Periodic Reporting for period 1 - ECONOMY (Plant Ecology for Nitrous Oxide Mitigation and Sustainable Productivity)
Période du rapport: 2016-02-01 au 2018-01-31
Research conducted in natural ecosystems indicates that increasing plant species richness in a plant community may augment complementary in time and space for soil nutrient acquisition, enhancing biomass productivity. In intensively managed grasslands this may reduce N2O emissions due to increased N uptake by vegetation and hence reduced availability of soil mineral N for nitrifiers and denitrifiers. However, other studies have shown that targeted selection of species with specific traits or trait diversity may be more important than increasing species richness per se in terms of enhancing complementarity and N use efficiency. In combination with the current understanding of the microbiology behind soil N2O emissions and of plant-trait based ecology, these findings provide a promising framework to develop a novel N2O mitigation strategy.
Climate change has a major impact on N2O emissions because N losses and primary productivity strongly respond to climatic conditions. However, this effect may be regulated to some extent by the presence of specific plants or plant combinations, as there is now increasing evidence that some of the most significant effects of climate change on ecosystem N dynamics are mediated via plants and their interactions with soil microorganisms. Within the context of climate change, the intensification of weather extremes has emerged as one of the most important aspects in terms of consequences for ecological systems and for human welfare. The debate over the last few years has shifted from an analysis of trends to a realization that extreme events rather than average trends may exert the most important controls on soil-plant and plant-plant interactions and ecosystem functioning.

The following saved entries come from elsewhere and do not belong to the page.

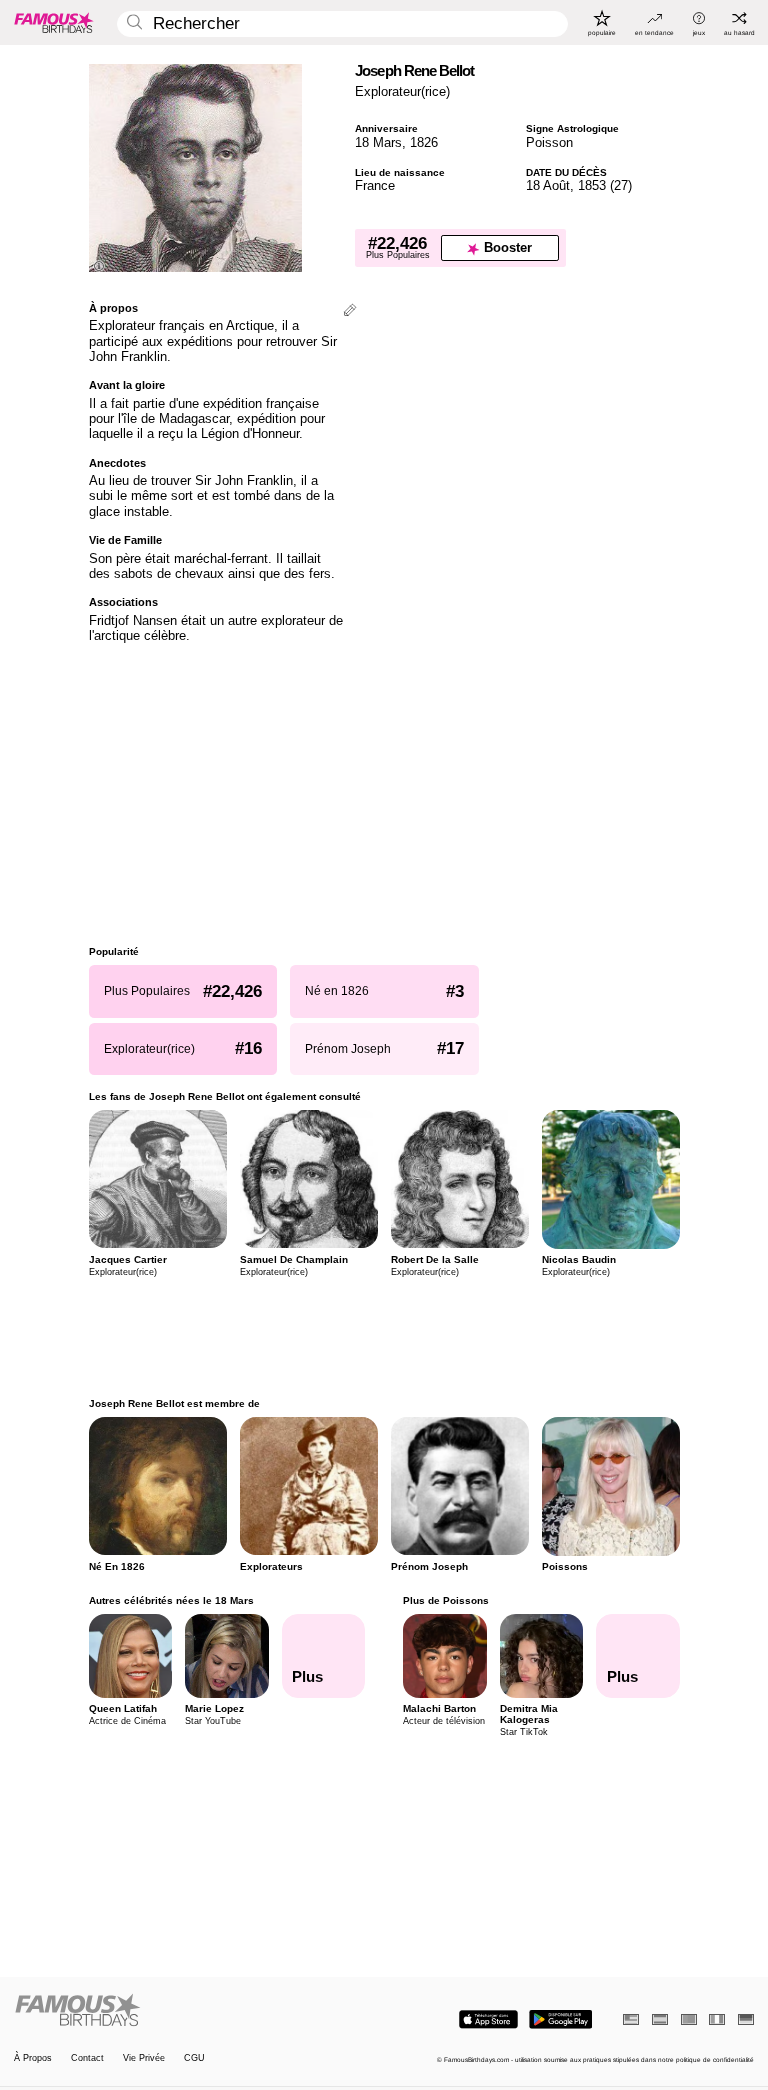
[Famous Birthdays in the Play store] (560, 2019)
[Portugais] (689, 2019)
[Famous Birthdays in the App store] (488, 2019)
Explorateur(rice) (402, 91)
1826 (424, 142)
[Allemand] (746, 2019)
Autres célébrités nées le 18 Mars (171, 1600)
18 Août (548, 185)
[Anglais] (631, 2019)
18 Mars (378, 142)
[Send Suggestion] (350, 311)
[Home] (196, 2011)
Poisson (549, 142)
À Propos (33, 2058)
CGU (194, 2058)
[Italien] (717, 2019)
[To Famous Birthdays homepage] (54, 22)
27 (621, 185)
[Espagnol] (660, 2019)
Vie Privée (144, 2058)
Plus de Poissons (446, 1600)
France (375, 185)
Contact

Yet, the outcome of such weather-driven interactions in terms of N2O emissions and the mechanisms involved remain poorly understood.
The overall objective of this project was to reveal how plants and plant interactions via their traits and trait combinations can be used to reduce N2O emissions under current and future climatic conditions.
In a subsequent 2-year field experiment we translated our findings into realistic conditions, covering interactions between plants and including legume species due to their importance to improve fodder quality and their particular role in N cycling. The results of this experiment are been analysed and will be made public soon. One of the most pertinent questions this experiment will answer is how the role of plants in N-cycling is mediated by changes in soil microbial communities, and whether such changes can be linked to plant functional traits. We will also show if plant community effects on several soil biotic factors represent indirect and little studied mechanisms through which plants may modify soil N cycling in intensive grasslands.
In a greenhouse study using intact monoliths from the field experiment, we are currently evaluating the effect of a climate change-induced disturbance (flooding) on the N2O emissions and productivity of intensively managed grasslands across a plant diversity gradient. We are testing the hypothesis that the negative effects of flooding could be mitigated with increasing plant diversity due to a greater functional diversity in traits related to nutrient acquisition (lowering N2O emissions), and a greater resilience of the plant community to flooding (maximizing productivity under unfavourable conditions).
A review study is been conducted, in which we argue that combining plants based on their functional traits may provide an overlooked opportunity to improve the amount of N retained by plants in intensive agroecosystems. Then we illustrate associated benefits of this approach for yield stability, resilience, and agroecosystem multifunctionality. Finally, we will propose optimum plant combinations for enhanced N-cycling following a trait-based approach.